Do you have a right to a doctor’s help to end your life? The U.S. Supreme Court, in a decision last June that in no way put the anguishing issue to rest, said no. In separate cases, plaintiffs had sued Washington and New York states, claiming that bans on physician-assisted suicide are unconstitutional. They argued that while it is legal to hasten death by refusing life-support, terminally ill people who are not on life-support but want to end their suffering are denied administration of lethal drugs. The plaintiffs called this “unequal treatment” because one group of people (those kept alive by such measures as ventilators and feeding tubes) are treated differently from another (the terminally ill who are able to live without these measures). Federal appeals courts agreed; the Supreme Court unanimously did not.
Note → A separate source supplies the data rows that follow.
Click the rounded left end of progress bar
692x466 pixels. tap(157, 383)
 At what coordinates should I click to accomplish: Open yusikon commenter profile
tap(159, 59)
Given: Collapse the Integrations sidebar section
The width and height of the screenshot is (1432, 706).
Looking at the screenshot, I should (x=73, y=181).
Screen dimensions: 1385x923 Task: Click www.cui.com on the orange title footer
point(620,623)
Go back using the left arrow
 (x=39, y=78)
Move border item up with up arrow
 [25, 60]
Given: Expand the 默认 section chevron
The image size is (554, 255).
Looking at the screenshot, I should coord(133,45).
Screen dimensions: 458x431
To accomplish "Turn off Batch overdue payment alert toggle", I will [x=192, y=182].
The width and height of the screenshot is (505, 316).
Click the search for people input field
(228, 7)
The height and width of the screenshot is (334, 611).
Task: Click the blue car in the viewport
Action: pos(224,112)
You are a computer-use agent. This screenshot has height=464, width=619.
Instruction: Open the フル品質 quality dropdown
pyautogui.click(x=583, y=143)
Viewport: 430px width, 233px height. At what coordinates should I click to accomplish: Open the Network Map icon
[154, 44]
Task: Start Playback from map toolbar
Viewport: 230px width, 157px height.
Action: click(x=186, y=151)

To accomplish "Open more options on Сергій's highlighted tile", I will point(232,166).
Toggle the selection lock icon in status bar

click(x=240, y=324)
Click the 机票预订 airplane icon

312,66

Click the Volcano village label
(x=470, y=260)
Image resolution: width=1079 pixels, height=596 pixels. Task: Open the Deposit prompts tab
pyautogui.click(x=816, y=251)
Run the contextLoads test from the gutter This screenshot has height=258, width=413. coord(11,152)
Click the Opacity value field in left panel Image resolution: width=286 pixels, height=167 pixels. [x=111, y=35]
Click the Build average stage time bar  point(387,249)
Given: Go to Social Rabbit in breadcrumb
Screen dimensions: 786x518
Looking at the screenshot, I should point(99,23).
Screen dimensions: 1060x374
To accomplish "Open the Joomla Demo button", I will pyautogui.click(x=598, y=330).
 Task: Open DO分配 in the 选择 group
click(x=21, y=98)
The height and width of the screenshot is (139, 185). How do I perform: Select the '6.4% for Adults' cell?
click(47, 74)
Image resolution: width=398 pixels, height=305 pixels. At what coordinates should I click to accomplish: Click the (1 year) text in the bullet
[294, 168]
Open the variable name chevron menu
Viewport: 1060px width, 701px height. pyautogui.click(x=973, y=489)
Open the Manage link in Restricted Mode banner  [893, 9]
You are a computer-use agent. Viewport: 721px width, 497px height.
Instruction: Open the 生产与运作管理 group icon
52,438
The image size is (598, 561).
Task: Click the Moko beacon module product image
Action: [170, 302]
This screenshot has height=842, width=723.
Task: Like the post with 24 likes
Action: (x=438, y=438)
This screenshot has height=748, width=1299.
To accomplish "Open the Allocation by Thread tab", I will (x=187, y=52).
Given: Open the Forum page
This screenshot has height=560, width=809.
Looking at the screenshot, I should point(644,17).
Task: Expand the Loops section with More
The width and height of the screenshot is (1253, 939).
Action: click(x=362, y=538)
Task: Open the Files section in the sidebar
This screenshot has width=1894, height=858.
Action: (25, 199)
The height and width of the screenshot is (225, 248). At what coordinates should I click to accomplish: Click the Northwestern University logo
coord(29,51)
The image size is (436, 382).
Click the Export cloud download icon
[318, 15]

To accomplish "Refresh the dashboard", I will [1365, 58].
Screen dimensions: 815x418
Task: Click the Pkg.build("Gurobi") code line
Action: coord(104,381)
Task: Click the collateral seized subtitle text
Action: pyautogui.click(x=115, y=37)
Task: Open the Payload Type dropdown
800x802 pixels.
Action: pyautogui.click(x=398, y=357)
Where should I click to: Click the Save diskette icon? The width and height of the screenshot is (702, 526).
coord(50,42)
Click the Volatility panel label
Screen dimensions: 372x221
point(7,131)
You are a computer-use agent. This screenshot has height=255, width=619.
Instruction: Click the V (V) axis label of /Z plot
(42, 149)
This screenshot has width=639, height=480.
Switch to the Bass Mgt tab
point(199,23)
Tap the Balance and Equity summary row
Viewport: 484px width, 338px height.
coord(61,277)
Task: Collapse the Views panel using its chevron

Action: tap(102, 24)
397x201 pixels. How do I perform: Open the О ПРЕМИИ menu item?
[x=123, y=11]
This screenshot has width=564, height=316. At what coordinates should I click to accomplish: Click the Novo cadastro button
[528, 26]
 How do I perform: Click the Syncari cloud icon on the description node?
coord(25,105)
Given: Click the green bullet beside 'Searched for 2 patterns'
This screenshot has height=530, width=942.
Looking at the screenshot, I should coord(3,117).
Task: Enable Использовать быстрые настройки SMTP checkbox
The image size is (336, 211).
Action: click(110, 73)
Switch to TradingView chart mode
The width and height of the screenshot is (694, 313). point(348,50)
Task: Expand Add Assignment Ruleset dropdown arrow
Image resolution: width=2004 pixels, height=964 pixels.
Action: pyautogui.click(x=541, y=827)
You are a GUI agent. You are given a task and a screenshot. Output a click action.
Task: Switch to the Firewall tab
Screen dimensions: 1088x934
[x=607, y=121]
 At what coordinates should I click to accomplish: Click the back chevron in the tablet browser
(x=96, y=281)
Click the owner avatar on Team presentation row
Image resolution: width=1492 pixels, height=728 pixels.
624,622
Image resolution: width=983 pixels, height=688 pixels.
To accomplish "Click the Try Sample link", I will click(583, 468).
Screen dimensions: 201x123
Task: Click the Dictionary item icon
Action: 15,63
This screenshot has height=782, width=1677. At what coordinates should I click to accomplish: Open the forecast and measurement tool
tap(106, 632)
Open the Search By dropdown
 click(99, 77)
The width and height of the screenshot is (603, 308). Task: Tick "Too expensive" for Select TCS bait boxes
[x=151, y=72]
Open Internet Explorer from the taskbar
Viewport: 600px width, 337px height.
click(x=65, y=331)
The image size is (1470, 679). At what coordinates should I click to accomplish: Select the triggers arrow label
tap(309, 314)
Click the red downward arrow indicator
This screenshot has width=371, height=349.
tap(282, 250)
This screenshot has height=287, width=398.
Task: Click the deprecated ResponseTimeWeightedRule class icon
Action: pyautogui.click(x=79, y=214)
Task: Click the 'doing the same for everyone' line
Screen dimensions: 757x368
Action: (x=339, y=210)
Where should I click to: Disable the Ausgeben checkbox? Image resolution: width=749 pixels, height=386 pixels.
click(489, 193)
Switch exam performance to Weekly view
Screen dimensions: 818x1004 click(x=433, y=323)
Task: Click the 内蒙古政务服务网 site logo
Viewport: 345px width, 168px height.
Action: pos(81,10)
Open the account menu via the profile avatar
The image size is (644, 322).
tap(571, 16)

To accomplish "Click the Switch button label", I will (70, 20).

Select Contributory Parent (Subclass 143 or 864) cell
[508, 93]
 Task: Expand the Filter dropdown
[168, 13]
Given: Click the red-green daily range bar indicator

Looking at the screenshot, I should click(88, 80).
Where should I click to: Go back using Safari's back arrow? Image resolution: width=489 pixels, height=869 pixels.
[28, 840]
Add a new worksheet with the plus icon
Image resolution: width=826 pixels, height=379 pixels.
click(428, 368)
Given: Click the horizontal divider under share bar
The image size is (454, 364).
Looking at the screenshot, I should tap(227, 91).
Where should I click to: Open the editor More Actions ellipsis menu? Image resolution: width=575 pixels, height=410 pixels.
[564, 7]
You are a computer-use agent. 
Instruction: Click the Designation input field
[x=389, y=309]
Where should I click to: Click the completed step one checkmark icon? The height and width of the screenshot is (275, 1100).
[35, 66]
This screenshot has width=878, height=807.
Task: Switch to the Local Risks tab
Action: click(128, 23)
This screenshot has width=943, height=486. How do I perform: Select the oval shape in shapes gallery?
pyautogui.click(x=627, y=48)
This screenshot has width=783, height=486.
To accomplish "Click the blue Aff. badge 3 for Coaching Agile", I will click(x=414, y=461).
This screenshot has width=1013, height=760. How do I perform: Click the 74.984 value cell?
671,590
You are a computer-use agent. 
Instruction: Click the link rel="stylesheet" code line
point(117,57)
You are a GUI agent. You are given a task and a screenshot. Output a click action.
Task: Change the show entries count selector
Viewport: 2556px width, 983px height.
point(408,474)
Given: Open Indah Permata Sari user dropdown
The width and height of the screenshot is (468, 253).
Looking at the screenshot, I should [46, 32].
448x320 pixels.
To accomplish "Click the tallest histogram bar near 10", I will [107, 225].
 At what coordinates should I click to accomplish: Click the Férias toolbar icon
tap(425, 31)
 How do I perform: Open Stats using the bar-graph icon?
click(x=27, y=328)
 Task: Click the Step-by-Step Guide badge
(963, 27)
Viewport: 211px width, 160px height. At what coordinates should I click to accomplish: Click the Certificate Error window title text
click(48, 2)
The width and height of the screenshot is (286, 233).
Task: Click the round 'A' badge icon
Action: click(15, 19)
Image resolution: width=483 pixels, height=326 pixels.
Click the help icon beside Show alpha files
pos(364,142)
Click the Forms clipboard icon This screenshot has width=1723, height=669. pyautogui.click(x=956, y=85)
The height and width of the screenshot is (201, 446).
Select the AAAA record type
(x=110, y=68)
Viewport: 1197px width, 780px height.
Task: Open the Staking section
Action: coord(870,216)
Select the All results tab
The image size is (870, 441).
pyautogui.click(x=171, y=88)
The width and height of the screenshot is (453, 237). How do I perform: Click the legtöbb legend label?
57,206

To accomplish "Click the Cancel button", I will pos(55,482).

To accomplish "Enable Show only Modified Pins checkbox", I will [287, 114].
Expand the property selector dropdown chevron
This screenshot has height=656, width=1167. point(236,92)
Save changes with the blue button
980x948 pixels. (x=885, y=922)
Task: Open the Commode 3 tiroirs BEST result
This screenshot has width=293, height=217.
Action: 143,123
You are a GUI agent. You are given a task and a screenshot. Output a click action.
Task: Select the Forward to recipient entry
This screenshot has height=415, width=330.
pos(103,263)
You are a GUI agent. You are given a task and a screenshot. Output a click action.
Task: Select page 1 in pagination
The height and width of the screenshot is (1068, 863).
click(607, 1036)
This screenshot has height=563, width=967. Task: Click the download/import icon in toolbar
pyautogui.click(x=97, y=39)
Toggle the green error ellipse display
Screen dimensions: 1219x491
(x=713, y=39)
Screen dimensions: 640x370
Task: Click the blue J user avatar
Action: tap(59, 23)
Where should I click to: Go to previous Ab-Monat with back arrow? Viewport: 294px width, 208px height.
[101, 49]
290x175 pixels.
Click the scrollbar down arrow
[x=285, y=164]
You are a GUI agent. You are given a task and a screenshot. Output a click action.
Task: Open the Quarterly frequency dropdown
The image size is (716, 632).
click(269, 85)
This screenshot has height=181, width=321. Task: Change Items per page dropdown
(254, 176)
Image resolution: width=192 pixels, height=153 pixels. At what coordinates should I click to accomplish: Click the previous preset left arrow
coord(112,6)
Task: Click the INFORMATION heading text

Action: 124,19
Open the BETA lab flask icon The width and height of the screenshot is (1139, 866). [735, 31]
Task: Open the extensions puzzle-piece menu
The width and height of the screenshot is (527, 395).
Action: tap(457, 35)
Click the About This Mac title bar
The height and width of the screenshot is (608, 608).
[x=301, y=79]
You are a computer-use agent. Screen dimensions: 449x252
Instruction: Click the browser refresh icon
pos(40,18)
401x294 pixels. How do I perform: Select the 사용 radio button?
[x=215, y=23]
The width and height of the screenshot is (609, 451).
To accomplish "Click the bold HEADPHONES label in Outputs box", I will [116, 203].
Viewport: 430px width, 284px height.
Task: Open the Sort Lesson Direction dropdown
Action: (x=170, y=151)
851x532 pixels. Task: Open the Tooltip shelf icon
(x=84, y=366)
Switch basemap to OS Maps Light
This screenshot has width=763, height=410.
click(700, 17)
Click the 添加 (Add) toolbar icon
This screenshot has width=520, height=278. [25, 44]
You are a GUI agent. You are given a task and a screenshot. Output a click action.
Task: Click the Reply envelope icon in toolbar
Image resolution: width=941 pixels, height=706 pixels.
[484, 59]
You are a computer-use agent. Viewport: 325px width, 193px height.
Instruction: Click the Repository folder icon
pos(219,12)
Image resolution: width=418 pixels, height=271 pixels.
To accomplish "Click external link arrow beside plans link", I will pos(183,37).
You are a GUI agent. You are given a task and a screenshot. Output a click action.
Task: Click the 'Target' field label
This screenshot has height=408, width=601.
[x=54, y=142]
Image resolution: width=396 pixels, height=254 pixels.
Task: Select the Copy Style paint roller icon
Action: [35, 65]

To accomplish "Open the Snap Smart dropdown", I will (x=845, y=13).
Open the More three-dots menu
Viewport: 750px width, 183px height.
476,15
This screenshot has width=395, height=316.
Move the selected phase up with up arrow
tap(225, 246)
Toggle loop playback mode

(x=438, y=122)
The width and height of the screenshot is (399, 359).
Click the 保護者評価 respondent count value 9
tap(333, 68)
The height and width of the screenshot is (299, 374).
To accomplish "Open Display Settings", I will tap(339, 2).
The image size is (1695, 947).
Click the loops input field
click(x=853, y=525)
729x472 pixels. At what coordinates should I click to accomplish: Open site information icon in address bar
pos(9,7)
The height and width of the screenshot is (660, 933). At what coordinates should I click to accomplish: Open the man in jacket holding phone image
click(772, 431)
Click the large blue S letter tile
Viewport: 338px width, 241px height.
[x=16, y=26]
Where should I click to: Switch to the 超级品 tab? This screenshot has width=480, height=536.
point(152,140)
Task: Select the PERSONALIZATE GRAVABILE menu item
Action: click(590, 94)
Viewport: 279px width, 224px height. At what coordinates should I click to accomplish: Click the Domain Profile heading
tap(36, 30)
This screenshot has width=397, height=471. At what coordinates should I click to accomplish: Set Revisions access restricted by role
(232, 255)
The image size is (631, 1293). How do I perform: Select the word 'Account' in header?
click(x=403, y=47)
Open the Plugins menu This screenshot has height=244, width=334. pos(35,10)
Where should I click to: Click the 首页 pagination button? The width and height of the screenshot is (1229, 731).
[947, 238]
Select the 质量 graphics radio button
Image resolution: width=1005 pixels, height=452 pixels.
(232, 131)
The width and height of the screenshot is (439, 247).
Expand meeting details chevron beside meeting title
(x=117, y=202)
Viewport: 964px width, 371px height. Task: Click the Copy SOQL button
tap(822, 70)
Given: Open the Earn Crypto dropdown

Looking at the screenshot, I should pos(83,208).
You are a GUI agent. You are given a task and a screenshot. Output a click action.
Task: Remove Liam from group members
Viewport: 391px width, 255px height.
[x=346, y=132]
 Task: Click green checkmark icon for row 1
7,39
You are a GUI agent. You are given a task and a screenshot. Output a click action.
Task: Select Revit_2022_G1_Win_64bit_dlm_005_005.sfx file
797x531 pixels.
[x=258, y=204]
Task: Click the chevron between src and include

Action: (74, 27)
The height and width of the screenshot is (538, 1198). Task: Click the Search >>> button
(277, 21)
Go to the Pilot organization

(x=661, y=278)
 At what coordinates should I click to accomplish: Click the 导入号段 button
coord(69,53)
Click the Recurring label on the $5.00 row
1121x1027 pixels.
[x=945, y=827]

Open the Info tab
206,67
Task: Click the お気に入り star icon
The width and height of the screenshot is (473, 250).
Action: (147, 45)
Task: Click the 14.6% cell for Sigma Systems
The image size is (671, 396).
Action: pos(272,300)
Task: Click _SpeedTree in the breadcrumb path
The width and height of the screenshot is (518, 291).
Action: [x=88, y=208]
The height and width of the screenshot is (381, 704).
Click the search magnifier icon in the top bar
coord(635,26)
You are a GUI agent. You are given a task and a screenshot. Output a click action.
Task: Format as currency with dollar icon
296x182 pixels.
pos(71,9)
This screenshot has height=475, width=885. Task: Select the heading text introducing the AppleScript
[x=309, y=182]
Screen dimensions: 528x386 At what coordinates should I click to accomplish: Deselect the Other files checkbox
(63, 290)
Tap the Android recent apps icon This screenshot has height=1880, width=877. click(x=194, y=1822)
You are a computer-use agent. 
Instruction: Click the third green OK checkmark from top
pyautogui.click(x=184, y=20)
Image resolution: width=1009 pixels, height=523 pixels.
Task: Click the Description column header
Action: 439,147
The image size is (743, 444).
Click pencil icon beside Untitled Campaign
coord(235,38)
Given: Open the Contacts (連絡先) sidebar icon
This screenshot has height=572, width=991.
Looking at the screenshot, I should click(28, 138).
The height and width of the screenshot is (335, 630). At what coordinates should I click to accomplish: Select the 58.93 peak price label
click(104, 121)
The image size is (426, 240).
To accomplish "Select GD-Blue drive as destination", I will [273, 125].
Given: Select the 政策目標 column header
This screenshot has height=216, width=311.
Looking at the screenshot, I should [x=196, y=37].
Unanimity is unusual for the Justice, and while all nine reached the same conclusion, they took different roads to get there. Chief Justice Rehnquist’s majority decision was based as much on legal tradition as on universal principles. Invoking concepts of common law that have, for more than 700 years, forbidden aiding death, he wrote that there’s a “distinction between letting a patient die and making that patient die.” Plus, since terminating your own life was never before regarded as a legal right, it could not be so now – in contrast to the withdrawal of life-support, which is consistent with the time-honored right to refuse medical treatment.

Justice O’Connor signed the majority opinion but also wrote her own, leaving the door open for future consideration of the issue. She left unanswered “whether a competent person who is experiencing great suffering has a constitutionally cognizable interest in controlling the circumstances of his or her imminent death,” concluding only that in these two cases the question was moot because Washington and New York allow doctors to give high-dose pain-relieving drugs, even when death results. O’Connor also suggested that state legislatures be permitted to legalize and regulate the practice: “There is no reason to think the democratic process will not strike the proper balance between the interests of terminally ill, mentally competent individuals who would seek to end their suffering and the state’s interest in protecting those who might seek to end life mistakenly or under pressure.” And in a separate opinion that raised the relevance of “basic values” transcending legal conventions, Justice Souter went further, allowing that assisted suicide may, at some point be found to be consistent with individual liberty.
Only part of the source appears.